### What you have to do
Where an entry below contains an image, skip the image and reproduce the rest exactly.

### Input data

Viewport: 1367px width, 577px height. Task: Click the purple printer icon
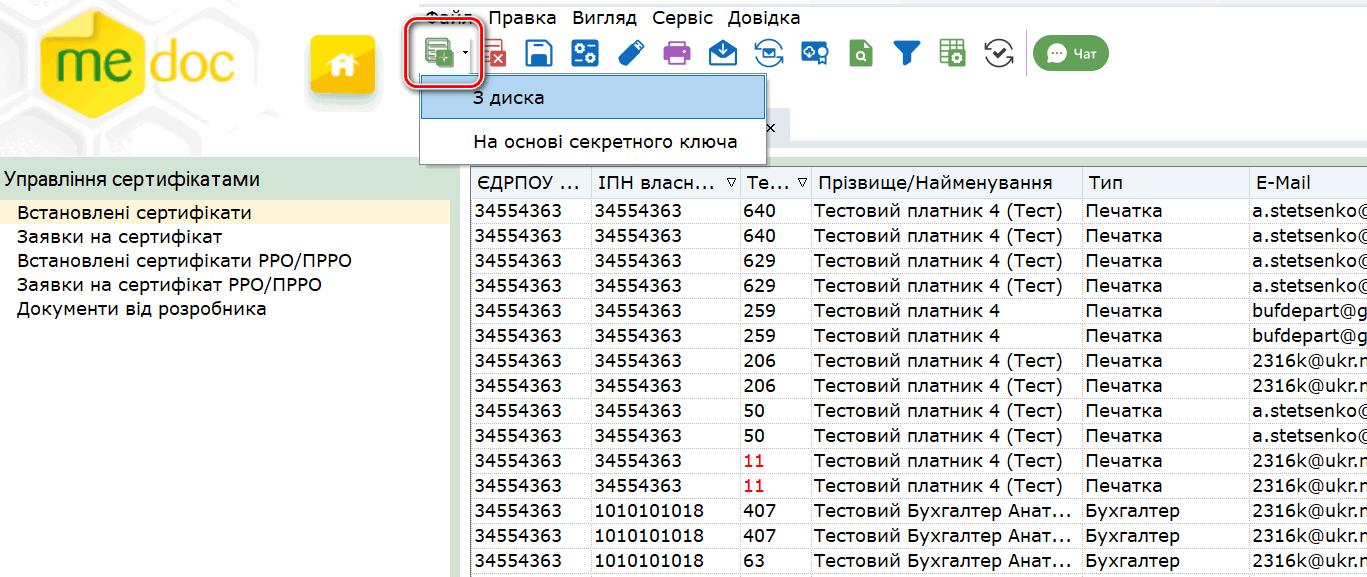[677, 53]
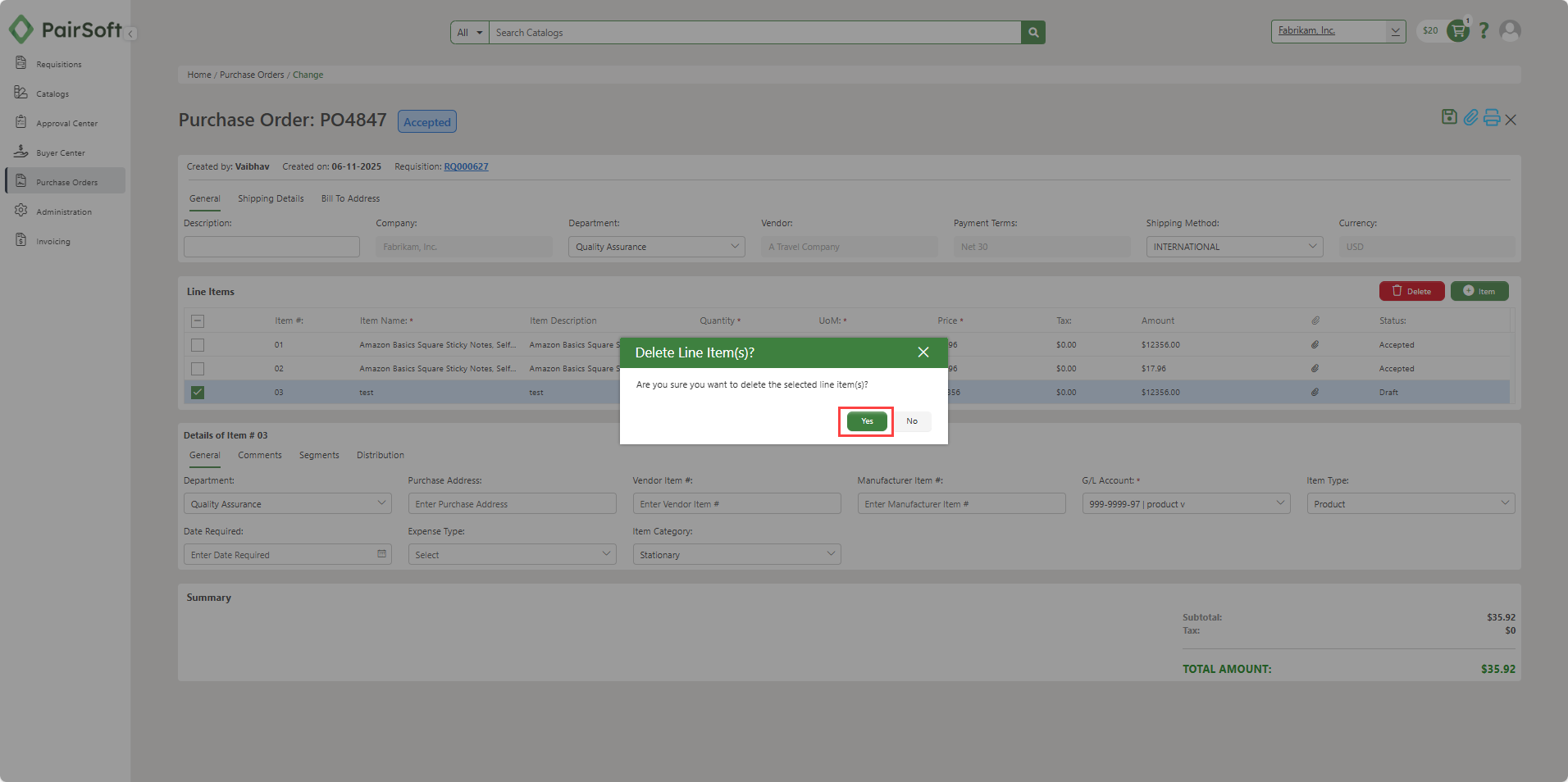This screenshot has height=782, width=1568.
Task: Open the Distribution tab
Action: click(380, 455)
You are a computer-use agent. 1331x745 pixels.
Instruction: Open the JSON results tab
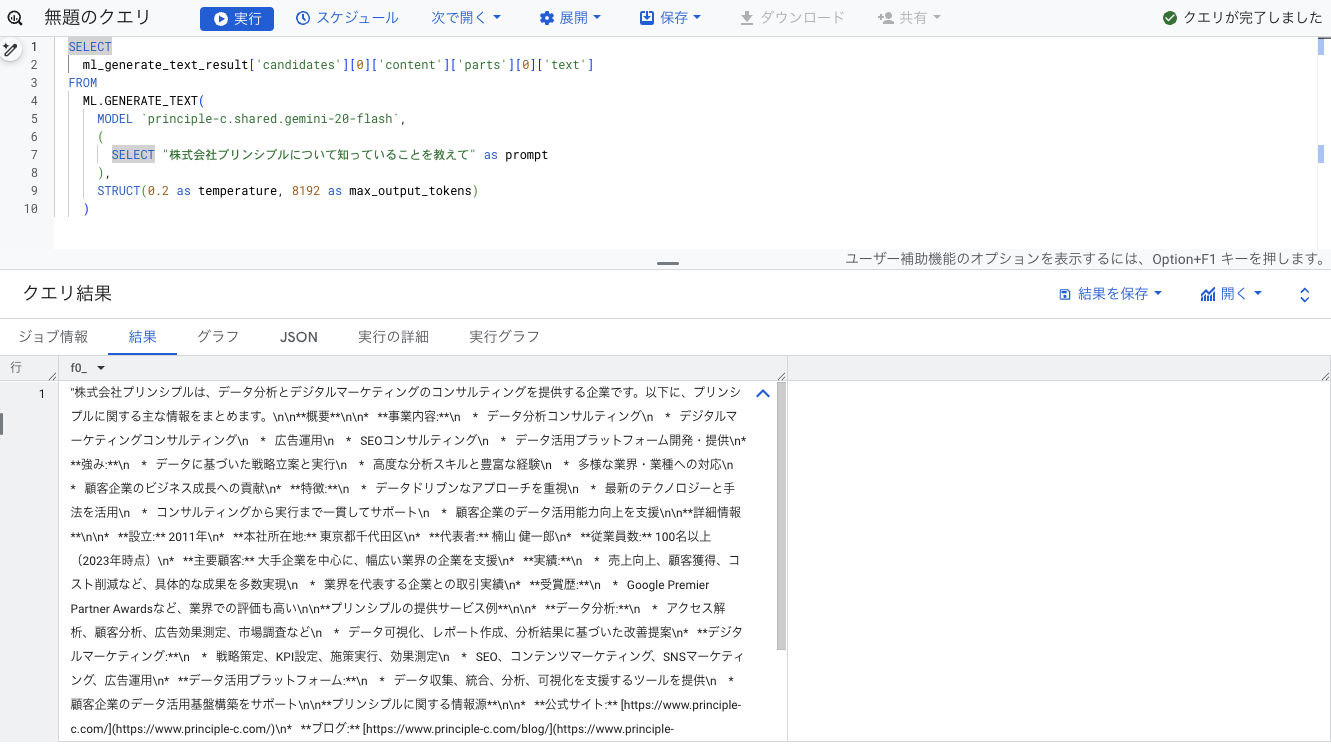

### Solution for this task
Viewport: 1367px width, 577px height. Task: Click the purple printer icon
[677, 53]
This screenshot has height=782, width=1568.
Task: Open the Distribution tab
Action: click(380, 455)
You are a computer-use agent. 1331x745 pixels.
Instruction: Open the JSON results tab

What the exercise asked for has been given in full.